+++ Reading passage +++

By Luc Cohen
NEW YORK (Reuters) – A New Jersey businessman testified this week at U.S. Senator Bob Menendez’s corruption trial that the lawmaker claimed to have “saved” the insurance broker, who bought Menendez’s wife a $60,000 Mercedes-Benz, from criminal probes.
Star prosecution witness Jose Uribe told jurors he bribed Menendez by buying a car for the senator’s then-girlfriend Nadine in 2019. Uribe said Nadine Menendez, who married Bob Menendez in 2020, had previously assured him she would relay Uribe’s concerns about two insurance fraud probes to the senator.
During dinner the following year at a New Jersey restaurant called Segovia, Uribe said Menendez told him he found the “right people to speak to” – without specifying who.
“He said, ‘I saved your ass twice – not once, but twice’,” Uribe testified on Monday.
Menendez, 70, a three-term Democratic Senator running for re-election this year as an independent, has pleaded not guilty to 16 criminal charges including bribery, fraud, acting as a foreign agent and obstruction.
The car purchase was among hundreds of thousands of dollars in bribes – which also included cash, mortgage payments and gold bars – that federal prosecutors in Manhattan say Menendez and his wife accepted in exchange for political favors and aiding the governments of Egypt and Qatar.
Uribe pleaded guilty this year to fraud and bribery charges and is cooperating with prosecutors. He testified that he gave Nadine Menendez $15,000 in cash for her car down payment during a meeting in a restaurant parking lot in March 2019, and made monthly payments for the vehicle until the FBI asked him about them in 2022.
Earlier in the trial, Menendez’s lawyers blamed his wife for concealing her financial dealings from him.

+++

** Things to do **
**a)** Reproduce the part of the Menendez trial article between "During dinner the" and "testified on Monday.", inclusive.
**b)** Answer these questions from the Menendez trial article:
(i) What was the name of the New Jersey restaurant where Uribe says Menendez spoke of finding the "right people to speak to"?
(ii) To how many criminal charges has Menendez pleaded not guilty?
(iii) How much cash did Uribe say he gave Nadine Menendez for her car down payment?

+++ Recorded data +++

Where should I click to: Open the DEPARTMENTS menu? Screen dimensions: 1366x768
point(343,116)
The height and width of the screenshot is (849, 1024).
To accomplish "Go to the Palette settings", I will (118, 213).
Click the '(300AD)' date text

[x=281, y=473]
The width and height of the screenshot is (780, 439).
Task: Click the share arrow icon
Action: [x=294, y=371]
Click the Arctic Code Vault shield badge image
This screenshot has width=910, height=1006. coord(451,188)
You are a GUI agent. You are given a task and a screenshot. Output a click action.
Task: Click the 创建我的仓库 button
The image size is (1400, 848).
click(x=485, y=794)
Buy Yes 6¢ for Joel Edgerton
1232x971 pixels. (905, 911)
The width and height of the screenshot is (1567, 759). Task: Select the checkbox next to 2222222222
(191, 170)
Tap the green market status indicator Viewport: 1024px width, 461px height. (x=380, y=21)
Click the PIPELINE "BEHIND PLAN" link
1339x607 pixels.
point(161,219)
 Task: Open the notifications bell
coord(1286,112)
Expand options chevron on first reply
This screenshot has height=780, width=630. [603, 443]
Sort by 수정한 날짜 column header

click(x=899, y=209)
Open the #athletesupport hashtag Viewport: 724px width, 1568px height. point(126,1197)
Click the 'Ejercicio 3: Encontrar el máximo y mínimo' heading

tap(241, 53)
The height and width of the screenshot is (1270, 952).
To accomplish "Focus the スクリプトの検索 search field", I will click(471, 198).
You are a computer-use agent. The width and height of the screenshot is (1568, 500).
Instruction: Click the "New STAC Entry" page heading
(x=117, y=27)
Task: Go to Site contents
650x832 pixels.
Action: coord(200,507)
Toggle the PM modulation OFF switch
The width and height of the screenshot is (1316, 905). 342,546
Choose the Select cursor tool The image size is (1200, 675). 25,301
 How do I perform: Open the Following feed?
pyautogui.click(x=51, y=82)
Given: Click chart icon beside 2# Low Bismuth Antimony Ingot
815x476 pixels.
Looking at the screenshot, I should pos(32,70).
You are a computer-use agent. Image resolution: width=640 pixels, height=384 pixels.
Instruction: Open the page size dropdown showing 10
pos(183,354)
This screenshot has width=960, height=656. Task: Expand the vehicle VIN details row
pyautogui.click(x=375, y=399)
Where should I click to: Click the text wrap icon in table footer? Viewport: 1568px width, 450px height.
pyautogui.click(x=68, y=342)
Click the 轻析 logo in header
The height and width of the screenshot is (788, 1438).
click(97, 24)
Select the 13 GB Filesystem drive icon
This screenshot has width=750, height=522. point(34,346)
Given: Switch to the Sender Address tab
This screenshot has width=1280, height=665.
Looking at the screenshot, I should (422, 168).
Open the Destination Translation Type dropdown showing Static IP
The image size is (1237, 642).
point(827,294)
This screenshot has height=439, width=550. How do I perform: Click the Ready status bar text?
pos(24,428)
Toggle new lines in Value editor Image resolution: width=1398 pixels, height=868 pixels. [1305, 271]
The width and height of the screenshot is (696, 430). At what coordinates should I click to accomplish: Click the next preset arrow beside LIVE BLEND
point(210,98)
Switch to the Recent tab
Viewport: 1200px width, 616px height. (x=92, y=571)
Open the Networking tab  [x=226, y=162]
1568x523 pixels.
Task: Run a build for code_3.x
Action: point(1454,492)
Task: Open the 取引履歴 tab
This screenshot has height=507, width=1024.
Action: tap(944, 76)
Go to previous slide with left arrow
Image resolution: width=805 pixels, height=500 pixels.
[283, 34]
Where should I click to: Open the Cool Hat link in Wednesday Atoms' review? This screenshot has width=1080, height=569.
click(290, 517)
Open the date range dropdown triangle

+++

** Solution set **
**a)**
During dinner the following year at a New Jersey restaurant called Segovia, Uribe said Menendez told him he found the “right people to speak to” – without specifying who.
“He said, ‘I saved your ass twice – not once, but twice’,” Uribe testified on Monday.

**b)**
(i) Segovia
(ii) 16
(iii) $15,000